Cast: Vijay Sethupathi, Bhagavathi Perumal, Rajkumar
Director: Balaji Tharaneetharan
Actor Vijay Sethupathi's latest outing, Seethakathi, is a punchy commentary on the decline of Tamil theatre. Although Chennai and other cities and towns in Tamil Nadu do boast of several theatre groups, their production values and patronage have been sliding. And Seethakathi emphasises this, and we see a happy Sethupathi as Aadhimoolam playing many characters, mostly culled from the pages of history and mythology, gradually getting disappointed with and distressed over empty halls. As he ages into his seventies, the sorrow of seeing his passion and love going abegging for audiences pulls him down, and he dies during a performance – at the end of just 40 minutes of the film's 176-minute runtime. But in that brief appearance, Sethupathi sparkles through a variety of characters, and as he grows older, he essays men like Aurangzeb. A wonderfully long single take here of the emperor's last days.
In a way, Seethakathi is also a parody of how Tamil theatre has influenced Tamil cinema. We all remember how Sivaji Ganesan, for instance, refused to give up his loud mannerisms that were reminiscent of his days on stage – or the influence it had on his style of acting. In fact, Indian cinema itself was, for a long time, stagy. For unlike in the West, where cinema grew out of photography, movies in India emerged from folk plays, like jaatra and therukkoothu among others forms.

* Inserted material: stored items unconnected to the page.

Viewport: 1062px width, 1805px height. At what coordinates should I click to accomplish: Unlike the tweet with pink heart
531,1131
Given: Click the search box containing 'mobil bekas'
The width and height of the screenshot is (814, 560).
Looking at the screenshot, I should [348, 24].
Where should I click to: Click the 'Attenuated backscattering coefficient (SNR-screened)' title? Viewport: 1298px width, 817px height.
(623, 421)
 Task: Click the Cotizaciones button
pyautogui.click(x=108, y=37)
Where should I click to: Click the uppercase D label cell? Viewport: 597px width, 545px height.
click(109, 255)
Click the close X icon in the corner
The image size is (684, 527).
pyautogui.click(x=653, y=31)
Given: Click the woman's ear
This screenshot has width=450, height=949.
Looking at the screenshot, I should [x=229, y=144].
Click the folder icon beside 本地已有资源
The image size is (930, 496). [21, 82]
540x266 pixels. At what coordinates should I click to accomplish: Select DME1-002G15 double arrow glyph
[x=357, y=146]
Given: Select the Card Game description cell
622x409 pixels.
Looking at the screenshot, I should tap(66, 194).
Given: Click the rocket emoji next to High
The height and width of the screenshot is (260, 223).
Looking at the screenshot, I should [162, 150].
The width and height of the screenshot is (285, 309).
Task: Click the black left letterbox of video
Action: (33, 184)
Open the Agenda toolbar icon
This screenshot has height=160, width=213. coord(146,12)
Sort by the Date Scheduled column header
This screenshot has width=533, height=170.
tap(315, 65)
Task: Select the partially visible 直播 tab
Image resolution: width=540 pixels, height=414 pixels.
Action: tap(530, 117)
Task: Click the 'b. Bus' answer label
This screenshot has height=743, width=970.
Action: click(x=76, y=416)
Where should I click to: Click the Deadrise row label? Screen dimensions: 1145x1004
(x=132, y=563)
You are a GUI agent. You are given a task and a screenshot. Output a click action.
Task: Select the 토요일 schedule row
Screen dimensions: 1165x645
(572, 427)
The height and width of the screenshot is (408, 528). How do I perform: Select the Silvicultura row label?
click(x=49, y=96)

There is scene in Seethakathi that proves this with hilarity. One sees how a film director, Sundar (Bagavathy Perumal), gets exasperated and even desperate trying to get his lead actor, Saravanan (Raj Kumar), play out a part in a park in which he is supposed to display various emotions like surprise, love, etc. Saravanan who had been picked up from a theatre production just cannot get his expressions right – invariably overdoing the whole thing. A bane of Indian cinema even today, where actors seldom use their faces or eyes to emote.
Unfortunately, Seethakathi, despite its riveting plot line, begins to meander once Sethupathi disappears, and with scenes that are boringly long and overly melodramatic, the movie struggles to hold our attention.
(Gautaman Bhaskaran is an author, commentator and movie critic)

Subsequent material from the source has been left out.